*ФРАГМЕНТ ТЕКСТА*.
********************
Я понимаю, что это путь для меня нелегкий, что начать писать по-новому мне не так-то уж просто, и может быть это произойдет не так быстро, как этого хотелось бы мне и, вероятно, многим моим товарищам. Но не искать эти новые пути мне невозможно, потому что я — советский художник, я воспитан в советской стране, я должен искать и хочу найти путь к сердцу народа»[359].

Подводя итог дискуссии, Хренников заявил: «Сегодняшнее выступление Д. Д. Шостаковича показывает, что Дмитрий Дмитриевич очень хорошо и по-настоящему проникновенно продумал свою будущую деятельность в области музыки. (Голоса: Правильно, правильно! Аплодисменты.) Это выступление резко отличается, скажем, от того письма, которое прислал в президиум В. Я. Шебалин (Голоса: Правильно! Аплодисменты) и которое заполнено общими декларативными фразами»[360].

I Всесоюзный съезд композиторов закончился принятием текста письма Сталину со словами признательности за заботу о развитии музыкальной культуры. В руководство Союза композиторов были единогласно выбраны Борис Асафьев — на должность председателя и Тихон Хренников — на должность генерального секретаря. После смерти Асафьева в январе следующего года место председателя уже никогда никем не занималось, и Хренников фактически встал во главе организации и оставался на этом посту до конца существования Советского Союза. Он умел приспосабливаться к любой политической ситуации и был равно хорош и в последние годы сталинского террора, и в период хрущевской оттепели, и в бездушную эпоху Брежнева, и во время перестройки Горбачева. Сменялись только его заместители и подчиненные, обычно привлекавшиеся к ответственности за практическое выполнение указаний своего начальника. Композитор Богословский заметил в 1990 году: «Недавно я подсчитал, кто из деятелей всего мира и разных эпох дольше занимал руководящее положение. 1. Людовик XIV… — 72 года. 2. Австрийский император Франц Иосиф — 68 лет. 3. Английская королева Виктория — 64 года. 4. Японский император Хирохито — 62 года. 5. И наконец, наш Тихон Хренников — 42 года. Нет в нашей стране человека, который занимал бы руководящий пост так долго»[361].
********************
*ИСХОДНЫЙ МАТЕРИАЛ*.
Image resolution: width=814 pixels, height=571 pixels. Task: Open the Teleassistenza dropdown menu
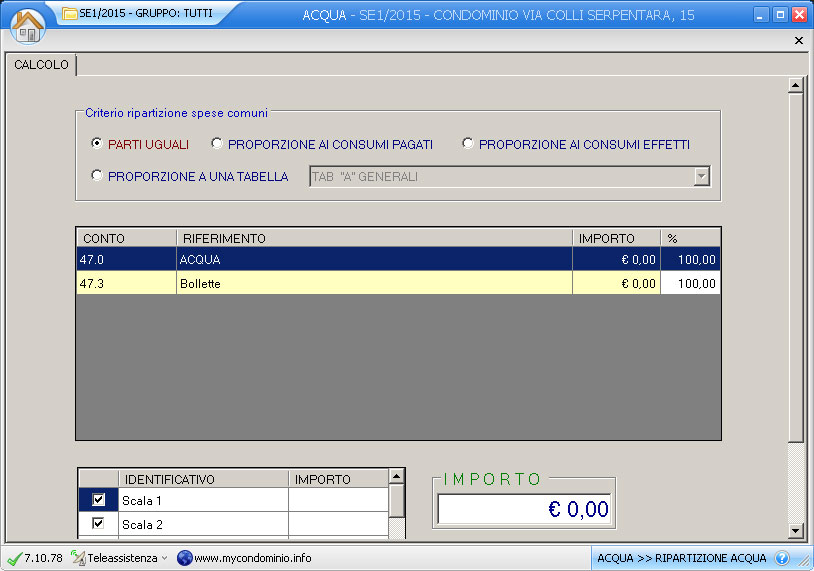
********************
*УСЛОВИЕ ЗАДАЧИ*.
Ответьте на вопросы по фрагменту текста:
(а) Кто прислал в президиум письмо, с которым Хренников сравнил выступление Шостаковича?
(б) Кто был избран председателем Союза композиторов?
(в) Сколько лет, по подсчету Богословского, Хренников занимал руководящее положение?
Исходный материал в этом задании не используется.

*РЕЗУЛЬТАТ ВЫПОЛНЕНИЯ*.
(а) В. Я. Шебалин.
(б) Борис Асафьев.
(в) 42 года.